▶ **Activity**: An exact transcript of the records is what this task asks for.

▶ **Data supplied**:
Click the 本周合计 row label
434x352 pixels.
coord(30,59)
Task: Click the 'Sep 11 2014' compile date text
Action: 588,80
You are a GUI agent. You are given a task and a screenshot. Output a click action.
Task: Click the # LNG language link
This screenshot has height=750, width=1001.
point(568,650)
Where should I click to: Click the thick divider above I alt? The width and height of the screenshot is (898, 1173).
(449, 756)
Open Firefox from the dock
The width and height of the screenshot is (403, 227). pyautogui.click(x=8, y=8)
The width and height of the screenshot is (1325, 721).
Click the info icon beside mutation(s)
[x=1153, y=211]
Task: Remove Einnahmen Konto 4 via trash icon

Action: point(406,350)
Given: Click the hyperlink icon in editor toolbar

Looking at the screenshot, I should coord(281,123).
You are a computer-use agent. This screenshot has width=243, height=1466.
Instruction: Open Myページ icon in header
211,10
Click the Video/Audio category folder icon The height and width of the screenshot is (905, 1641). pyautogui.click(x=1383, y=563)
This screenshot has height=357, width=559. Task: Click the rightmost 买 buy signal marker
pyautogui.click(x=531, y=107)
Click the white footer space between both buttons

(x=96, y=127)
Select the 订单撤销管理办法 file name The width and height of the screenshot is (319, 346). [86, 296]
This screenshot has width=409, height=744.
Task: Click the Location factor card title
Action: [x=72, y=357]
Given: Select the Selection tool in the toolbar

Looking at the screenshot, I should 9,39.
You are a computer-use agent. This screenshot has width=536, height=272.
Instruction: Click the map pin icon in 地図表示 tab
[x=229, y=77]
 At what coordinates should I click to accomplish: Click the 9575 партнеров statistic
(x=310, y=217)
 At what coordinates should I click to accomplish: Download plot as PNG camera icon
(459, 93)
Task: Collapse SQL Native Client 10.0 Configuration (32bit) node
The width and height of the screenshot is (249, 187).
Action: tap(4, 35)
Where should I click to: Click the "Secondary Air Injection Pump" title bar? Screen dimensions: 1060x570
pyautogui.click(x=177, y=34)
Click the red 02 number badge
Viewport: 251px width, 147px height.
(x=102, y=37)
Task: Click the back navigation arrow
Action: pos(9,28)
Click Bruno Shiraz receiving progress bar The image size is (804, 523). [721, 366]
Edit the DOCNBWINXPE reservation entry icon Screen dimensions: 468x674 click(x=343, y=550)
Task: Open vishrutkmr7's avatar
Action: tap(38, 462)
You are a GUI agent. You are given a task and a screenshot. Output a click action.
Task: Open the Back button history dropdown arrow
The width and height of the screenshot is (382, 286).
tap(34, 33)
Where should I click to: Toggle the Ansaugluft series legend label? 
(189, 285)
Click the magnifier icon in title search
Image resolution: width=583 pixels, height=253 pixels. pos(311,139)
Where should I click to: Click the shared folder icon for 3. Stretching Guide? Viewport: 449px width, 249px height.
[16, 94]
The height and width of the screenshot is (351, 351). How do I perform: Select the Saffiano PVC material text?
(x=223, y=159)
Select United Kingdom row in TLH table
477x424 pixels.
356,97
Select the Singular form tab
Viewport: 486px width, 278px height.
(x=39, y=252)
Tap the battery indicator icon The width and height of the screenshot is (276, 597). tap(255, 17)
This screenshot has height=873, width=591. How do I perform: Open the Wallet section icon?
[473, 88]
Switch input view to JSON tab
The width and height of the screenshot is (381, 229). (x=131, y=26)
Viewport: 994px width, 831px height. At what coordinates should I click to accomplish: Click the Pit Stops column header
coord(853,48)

▶ **Output of the exercise**:
Click the 本周合计 row label
434x352 pixels.
coord(30,59)
Task: Click the 'Sep 11 2014' compile date text
Action: 588,80
You are a GUI agent. You are given a task and a screenshot. Output a click action.
Task: Click the # LNG language link
This screenshot has height=750, width=1001.
point(568,650)
Where should I click to: Click the thick divider above I alt? The width and height of the screenshot is (898, 1173).
(449, 756)
Open Firefox from the dock
The width and height of the screenshot is (403, 227). pyautogui.click(x=8, y=8)
The width and height of the screenshot is (1325, 721).
Click the info icon beside mutation(s)
[x=1153, y=211]
Task: Remove Einnahmen Konto 4 via trash icon

Action: point(406,350)
Given: Click the hyperlink icon in editor toolbar

Looking at the screenshot, I should coord(281,123).
You are a computer-use agent. This screenshot has width=243, height=1466.
Instruction: Open Myページ icon in header
211,10
Click the Video/Audio category folder icon The height and width of the screenshot is (905, 1641). pyautogui.click(x=1383, y=563)
This screenshot has height=357, width=559. Task: Click the rightmost 买 buy signal marker
pyautogui.click(x=531, y=107)
Click the white footer space between both buttons

(x=96, y=127)
Select the 订单撤销管理办法 file name The width and height of the screenshot is (319, 346). [86, 296]
This screenshot has width=409, height=744.
Task: Click the Location factor card title
Action: [x=72, y=357]
Given: Select the Selection tool in the toolbar

Looking at the screenshot, I should 9,39.
You are a computer-use agent. This screenshot has width=536, height=272.
Instruction: Click the map pin icon in 地図表示 tab
[x=229, y=77]
 At what coordinates should I click to accomplish: Click the 9575 партнеров statistic
(x=310, y=217)
 At what coordinates should I click to accomplish: Download plot as PNG camera icon
(459, 93)
Task: Collapse SQL Native Client 10.0 Configuration (32bit) node
The width and height of the screenshot is (249, 187).
Action: tap(4, 35)
Where should I click to: Click the "Secondary Air Injection Pump" title bar? Screen dimensions: 1060x570
pyautogui.click(x=177, y=34)
Click the red 02 number badge
Viewport: 251px width, 147px height.
(x=102, y=37)
Task: Click the back navigation arrow
Action: pos(9,28)
Click Bruno Shiraz receiving progress bar The image size is (804, 523). [721, 366]
Edit the DOCNBWINXPE reservation entry icon Screen dimensions: 468x674 click(x=343, y=550)
Task: Open vishrutkmr7's avatar
Action: tap(38, 462)
You are a GUI agent. You are given a task and a screenshot. Output a click action.
Task: Open the Back button history dropdown arrow
The width and height of the screenshot is (382, 286).
tap(34, 33)
Where should I click to: Toggle the Ansaugluft series legend label? 
(189, 285)
Click the magnifier icon in title search
Image resolution: width=583 pixels, height=253 pixels. pos(311,139)
Where should I click to: Click the shared folder icon for 3. Stretching Guide? Viewport: 449px width, 249px height.
[16, 94]
The height and width of the screenshot is (351, 351). How do I perform: Select the Saffiano PVC material text?
(x=223, y=159)
Select United Kingdom row in TLH table
477x424 pixels.
356,97
Select the Singular form tab
Viewport: 486px width, 278px height.
(x=39, y=252)
Tap the battery indicator icon The width and height of the screenshot is (276, 597). tap(255, 17)
This screenshot has height=873, width=591. How do I perform: Open the Wallet section icon?
[473, 88]
Switch input view to JSON tab
The width and height of the screenshot is (381, 229). (x=131, y=26)
Viewport: 994px width, 831px height. At what coordinates should I click to accomplish: Click the Pit Stops column header
coord(853,48)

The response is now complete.